Carmakers say tighter EU border controls could hit production

Image: A traffic light shows red in front of the Opel plant on its final day of production in Bochum December 5, 2014. REUTERS/Wolfgang Rattay


GENEVA (Reuters) – The auto industry’s lean manufacturing system is vulnerable to any tightening of Europe’s border controls in the wake of the region’s refugee crisis, the chief executives of Opel, Ford Europe and Daimler said at the Geneva car show.

The prospect of dismantling Europe’s Schengen free-travel agreement to stem the flow of refugees and migrants worries car executives, as tighter border controls could also interfere with the traffic of goods.

“A breakdown of Schengen would be horrific for us,” Opel Chief Executive Karl-Thomas Neumann told reporters.

Opel depends on the unhindered transport of goods and components from factories in Germany, Spain, Poland, Britain and Italy, Neumann said.

“We have huge logistics operations in southern Europe, any disruption would have an immediate impact on the bottom line,” Neumann said.

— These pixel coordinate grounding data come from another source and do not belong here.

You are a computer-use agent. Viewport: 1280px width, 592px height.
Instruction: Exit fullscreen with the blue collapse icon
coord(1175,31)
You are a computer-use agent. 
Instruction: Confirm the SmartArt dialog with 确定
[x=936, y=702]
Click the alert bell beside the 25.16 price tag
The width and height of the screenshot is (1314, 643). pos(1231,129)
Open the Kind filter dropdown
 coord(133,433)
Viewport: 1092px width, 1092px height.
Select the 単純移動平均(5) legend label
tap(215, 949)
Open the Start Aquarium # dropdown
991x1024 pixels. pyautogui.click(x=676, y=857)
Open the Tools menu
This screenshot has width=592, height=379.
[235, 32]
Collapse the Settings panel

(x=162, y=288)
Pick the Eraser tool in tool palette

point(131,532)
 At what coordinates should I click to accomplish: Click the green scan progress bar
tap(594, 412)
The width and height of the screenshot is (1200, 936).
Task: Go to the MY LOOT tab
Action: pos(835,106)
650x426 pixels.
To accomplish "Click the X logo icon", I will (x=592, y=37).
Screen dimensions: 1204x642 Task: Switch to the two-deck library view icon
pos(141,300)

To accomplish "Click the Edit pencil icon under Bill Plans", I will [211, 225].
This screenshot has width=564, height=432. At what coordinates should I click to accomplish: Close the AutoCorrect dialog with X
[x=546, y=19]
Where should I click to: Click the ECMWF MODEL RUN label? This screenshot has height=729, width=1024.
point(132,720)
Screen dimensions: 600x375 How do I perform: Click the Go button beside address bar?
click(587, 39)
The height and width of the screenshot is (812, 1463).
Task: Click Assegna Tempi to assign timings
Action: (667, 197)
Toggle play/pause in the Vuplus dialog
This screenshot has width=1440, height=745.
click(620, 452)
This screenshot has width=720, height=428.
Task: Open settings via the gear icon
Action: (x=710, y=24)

Schengen was established over 30 years ago and now counts 26 members, 22 of which are European Union members. To stem an influx of migrants, some Schengen countries have reintroduced border controls in recent months, leading to fears the whole system could collapse.

Opel, the European division of General Motors (GM), has pledged to turn a profit in 2016, a goal the company reiterated at the Geneva show. In Europe, GM posted an adjusted loss before interest and tax of $800 million last year, after a $1.4 billion loss in 2014.

Bernhard Mattes, Ford’s Germany boss, said any restrictions on cross-border movement of goods could severely hamper production.

“We have plants in Germany, Romania, Spain and in England. Our logistics are geared towards supplying our plants just in time. That’s the basis for the efficiency of production in Europe – of course we want to maintain that,” he said.

Daimler CEO Dieter Zetsche said his company was already at the limits of its production capacity thanks to demand for luxury vehicles including the new GLC and the new E-Class.

Parts need to arrive at the factory to ensure the company’s production system functions seamlessly.

“Our factories are running with one or two hours of time buffer,” Zetsche said, adding any closing of borders could disrupt the company’s production system.

EU leaders are planning talks with Turkey on March 7 and their own migration summit on March 18-19. The meetings look like a final chance to revive a joint response to the crisis before warmer weather will make it easier to travel across the Mediterranean.